[Exercise prompt] Update the records below by replacing "GUI agent" with "screen agent" wherever it appears, and leave everything else unchanged.

[Entries supplied]

<<<<

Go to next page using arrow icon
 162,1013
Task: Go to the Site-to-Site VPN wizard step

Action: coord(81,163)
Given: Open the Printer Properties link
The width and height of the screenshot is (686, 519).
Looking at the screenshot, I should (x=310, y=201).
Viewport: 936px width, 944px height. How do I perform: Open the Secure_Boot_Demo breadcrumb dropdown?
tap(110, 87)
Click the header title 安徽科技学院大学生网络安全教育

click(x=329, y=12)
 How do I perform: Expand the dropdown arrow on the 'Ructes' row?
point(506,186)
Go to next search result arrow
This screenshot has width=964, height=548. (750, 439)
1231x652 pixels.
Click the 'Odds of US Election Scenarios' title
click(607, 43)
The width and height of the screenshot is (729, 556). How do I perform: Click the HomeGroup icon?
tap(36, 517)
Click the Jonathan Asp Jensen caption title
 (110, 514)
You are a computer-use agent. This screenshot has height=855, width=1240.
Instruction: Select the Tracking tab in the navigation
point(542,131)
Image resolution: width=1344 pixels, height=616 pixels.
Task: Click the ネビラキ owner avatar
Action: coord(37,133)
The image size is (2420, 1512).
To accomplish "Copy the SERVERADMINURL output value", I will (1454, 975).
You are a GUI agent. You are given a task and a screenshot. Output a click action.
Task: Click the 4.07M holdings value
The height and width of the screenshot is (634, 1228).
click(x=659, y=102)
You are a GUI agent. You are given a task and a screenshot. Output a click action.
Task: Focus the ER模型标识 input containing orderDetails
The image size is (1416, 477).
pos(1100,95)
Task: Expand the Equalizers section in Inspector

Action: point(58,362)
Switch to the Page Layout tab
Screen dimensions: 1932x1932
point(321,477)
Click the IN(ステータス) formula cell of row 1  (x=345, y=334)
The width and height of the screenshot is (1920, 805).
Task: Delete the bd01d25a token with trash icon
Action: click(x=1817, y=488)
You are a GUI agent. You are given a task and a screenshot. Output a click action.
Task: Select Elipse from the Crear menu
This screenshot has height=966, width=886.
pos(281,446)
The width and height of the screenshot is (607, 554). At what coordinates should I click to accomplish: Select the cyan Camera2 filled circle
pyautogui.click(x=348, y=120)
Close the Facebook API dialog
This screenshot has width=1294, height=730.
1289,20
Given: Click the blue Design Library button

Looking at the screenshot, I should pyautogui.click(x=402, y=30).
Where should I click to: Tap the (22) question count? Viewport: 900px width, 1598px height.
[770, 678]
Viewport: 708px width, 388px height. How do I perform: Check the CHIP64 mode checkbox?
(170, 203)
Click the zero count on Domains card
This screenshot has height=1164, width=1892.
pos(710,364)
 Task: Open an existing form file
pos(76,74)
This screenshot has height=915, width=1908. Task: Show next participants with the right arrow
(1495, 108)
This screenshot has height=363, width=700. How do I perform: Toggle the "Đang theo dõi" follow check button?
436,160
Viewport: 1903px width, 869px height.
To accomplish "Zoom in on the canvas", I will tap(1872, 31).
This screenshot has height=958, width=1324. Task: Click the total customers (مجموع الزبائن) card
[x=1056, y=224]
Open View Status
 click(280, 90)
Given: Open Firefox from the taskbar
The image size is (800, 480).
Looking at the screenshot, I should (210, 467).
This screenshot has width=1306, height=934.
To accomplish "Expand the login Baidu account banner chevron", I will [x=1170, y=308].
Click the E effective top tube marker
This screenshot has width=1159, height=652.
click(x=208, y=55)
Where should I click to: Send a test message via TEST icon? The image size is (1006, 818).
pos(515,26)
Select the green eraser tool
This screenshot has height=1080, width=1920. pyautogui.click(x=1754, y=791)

>>>>

[Correct result]
Go to next page using arrow icon
 162,1013
Task: Go to the Site-to-Site VPN wizard step

Action: coord(81,163)
Given: Open the Printer Properties link
The width and height of the screenshot is (686, 519).
Looking at the screenshot, I should (x=310, y=201).
Viewport: 936px width, 944px height. How do I perform: Open the Secure_Boot_Demo breadcrumb dropdown?
tap(110, 87)
Click the header title 安徽科技学院大学生网络安全教育

click(x=329, y=12)
 How do I perform: Expand the dropdown arrow on the 'Ructes' row?
point(506,186)
Go to next search result arrow
This screenshot has width=964, height=548. (750, 439)
1231x652 pixels.
Click the 'Odds of US Election Scenarios' title
click(607, 43)
The width and height of the screenshot is (729, 556). How do I perform: Click the HomeGroup icon?
tap(36, 517)
Click the Jonathan Asp Jensen caption title
 (110, 514)
You are a computer-use agent. This screenshot has height=855, width=1240.
Instruction: Select the Tracking tab in the navigation
point(542,131)
Image resolution: width=1344 pixels, height=616 pixels.
Task: Click the ネビラキ owner avatar
Action: coord(37,133)
The image size is (2420, 1512).
To accomplish "Copy the SERVERADMINURL output value", I will (1454, 975).
You are a screen agent. You are given a task and a screenshot. Output a click action.
Task: Click the 4.07M holdings value
The height and width of the screenshot is (634, 1228).
click(x=659, y=102)
You are a screen agent. You are given a task and a screenshot. Output a click action.
Task: Focus the ER模型标识 input containing orderDetails
The image size is (1416, 477).
pos(1100,95)
Task: Expand the Equalizers section in Inspector

Action: point(58,362)
Switch to the Page Layout tab
Screen dimensions: 1932x1932
point(321,477)
Click the IN(ステータス) formula cell of row 1  (x=345, y=334)
The width and height of the screenshot is (1920, 805).
Task: Delete the bd01d25a token with trash icon
Action: click(x=1817, y=488)
You are a screen agent. You are given a task and a screenshot. Output a click action.
Task: Select Elipse from the Crear menu
This screenshot has height=966, width=886.
pos(281,446)
The width and height of the screenshot is (607, 554). At what coordinates should I click to accomplish: Select the cyan Camera2 filled circle
pyautogui.click(x=348, y=120)
Close the Facebook API dialog
This screenshot has width=1294, height=730.
1289,20
Given: Click the blue Design Library button

Looking at the screenshot, I should pyautogui.click(x=402, y=30).
Where should I click to: Tap the (22) question count? Viewport: 900px width, 1598px height.
[770, 678]
Viewport: 708px width, 388px height. How do I perform: Check the CHIP64 mode checkbox?
(170, 203)
Click the zero count on Domains card
This screenshot has height=1164, width=1892.
pos(710,364)
 Task: Open an existing form file
pos(76,74)
This screenshot has height=915, width=1908. Task: Show next participants with the right arrow
(1495, 108)
This screenshot has height=363, width=700. How do I perform: Toggle the "Đang theo dõi" follow check button?
436,160
Viewport: 1903px width, 869px height.
To accomplish "Zoom in on the canvas", I will tap(1872, 31).
This screenshot has height=958, width=1324. Task: Click the total customers (مجموع الزبائن) card
[x=1056, y=224]
Open View Status
 click(280, 90)
Given: Open Firefox from the taskbar
The image size is (800, 480).
Looking at the screenshot, I should (210, 467).
This screenshot has width=1306, height=934.
To accomplish "Expand the login Baidu account banner chevron", I will [x=1170, y=308].
Click the E effective top tube marker
This screenshot has width=1159, height=652.
click(x=208, y=55)
Where should I click to: Send a test message via TEST icon? The image size is (1006, 818).
pos(515,26)
Select the green eraser tool
This screenshot has height=1080, width=1920. pyautogui.click(x=1754, y=791)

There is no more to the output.